En 1727, le chef d'escadre, De Mons, fut envoyé avec cinq vaisseaux porter des réclamations, mais on lisait dans ses Instructions :
" S. M. n'a eu, depuis le dernier traité renouvelé avec cette République, que des sujets de plaintes assez légers des contraventions qui y ont été commises par les corsaires... Si dans les occasions de politesse le bey le prévenait de ses bonnes dispositions, il se contentera de lui marquer... qu'il n'a paru avec son escadre devant Tunis que pour l'assurer des bonnes intentions de S. M. pour la République. "
Il est vrai que de Mons, par une imprudence, suscita à Tunis une émeute populaire où le consul crut sa vie menacée, et faillit susciter une brouille, mais le bey se hâta d'envoyer trois ambassadeurs en France pour éviter une rupture à tout prix ; il essayait de rejeter la responsabilité de ce qui s'était passé sur le consul Pignon, qui il traitait de fou, et dont il demandait au roi le remplacement.

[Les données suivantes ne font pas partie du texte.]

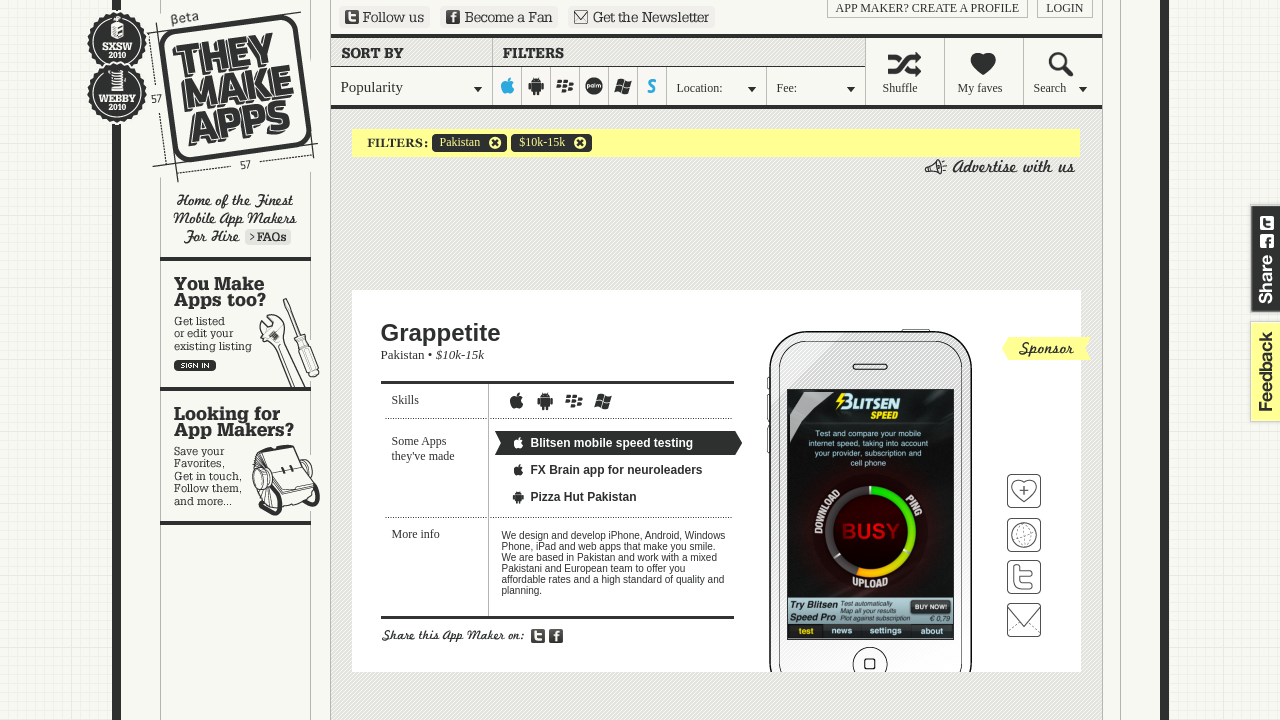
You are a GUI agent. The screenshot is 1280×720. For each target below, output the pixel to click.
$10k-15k (538, 143)
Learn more (268, 237)
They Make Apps (219, 96)
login (1064, 8)
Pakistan (456, 143)
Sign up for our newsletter (641, 17)
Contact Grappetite (1024, 620)
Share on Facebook (1267, 241)
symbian (652, 86)
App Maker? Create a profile (928, 8)
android (536, 86)
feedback (1263, 371)
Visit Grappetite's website (1024, 535)
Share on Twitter (1267, 223)
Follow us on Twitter (384, 17)
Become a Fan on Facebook (499, 17)
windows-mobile (623, 86)
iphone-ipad (507, 86)
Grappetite (441, 332)
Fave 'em (1024, 491)
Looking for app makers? (245, 456)
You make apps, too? (245, 324)
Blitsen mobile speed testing (602, 443)
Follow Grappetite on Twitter (1024, 577)
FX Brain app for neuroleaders (607, 470)
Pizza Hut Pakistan (574, 497)
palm (594, 86)
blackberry (565, 86)
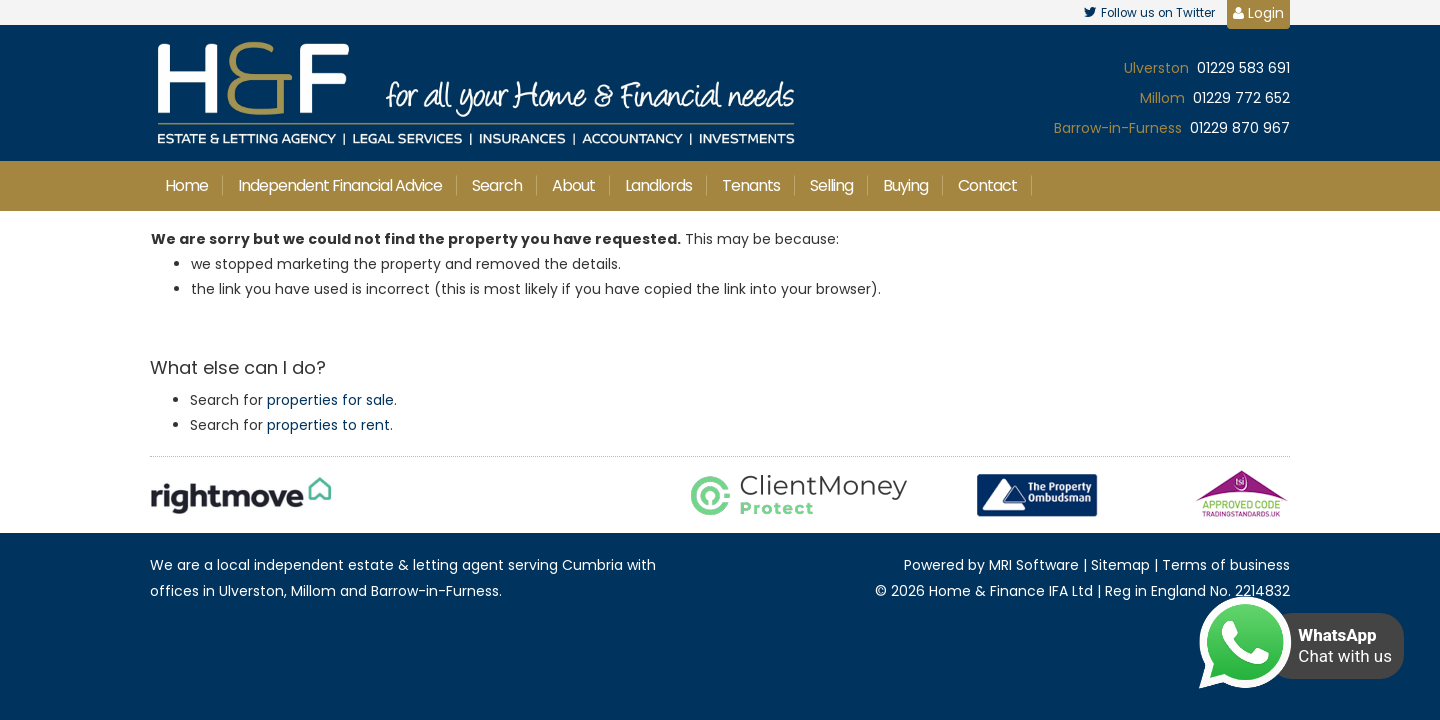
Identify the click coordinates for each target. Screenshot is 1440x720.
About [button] (573, 185)
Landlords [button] (658, 185)
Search (497, 185)
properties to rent (328, 425)
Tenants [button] (751, 185)
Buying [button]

La France était en état de parler avec fermeté, tandis que le bey se vit au même moment menacé d'une révolution et obligé de faire la guerre à un rival. Tandis que ses ambassadeurs étaient retenus à Chalon-sur-Saône sans pouvoir venir à la cour, le chef d'escadre, de Grandpré, fut envoyé à Tunis avec d'Héricourt, commissaire général de la marine, et imposa aux Tunisiens le traité centenaire du 1er juillet 1728, qui renouvelait celui de 1685, en y ajoutant des conditions plus favorables, " les plus avantageuses pour la nation qui aient été jusqu'ici obtenues en Barbarie ", écrivait à Maurepas l'interprète Pétis de la Croix. En effet, au traité était annexée une formule de pardon, signée par toutes les puissances, que les ambassadeurs tunisiens durent venir lire devant le roi :
Les pachas, bey, dey, divan, agha des janissaires et milice de la ville et du royaume de Tunis, déclarent, par notre bouche, à S. M. impériale qu'ils se repentent des infractions qu'ils ont commises aux traités de paix qu'elle avait bien voulu leur accorder, qu'ils ont une vraie douleur et un sincère repentir de celles qui ont pu être faites par leurs corsaires et autres sujets de la République, et de tous les justes sujets de plaintes qu'ils ont donnés à S. M. Impériale, qu'ils supplient très-humblement S. M. impériale de les oublier, sous la promesse publique et solennelle qu'ils font d'observer dans la suite, avec une exactitude infinie, les articles et conditions desdits traités et d'employer tous les moyens convenables pour empêcher leurs sujets d'y contrevenir. "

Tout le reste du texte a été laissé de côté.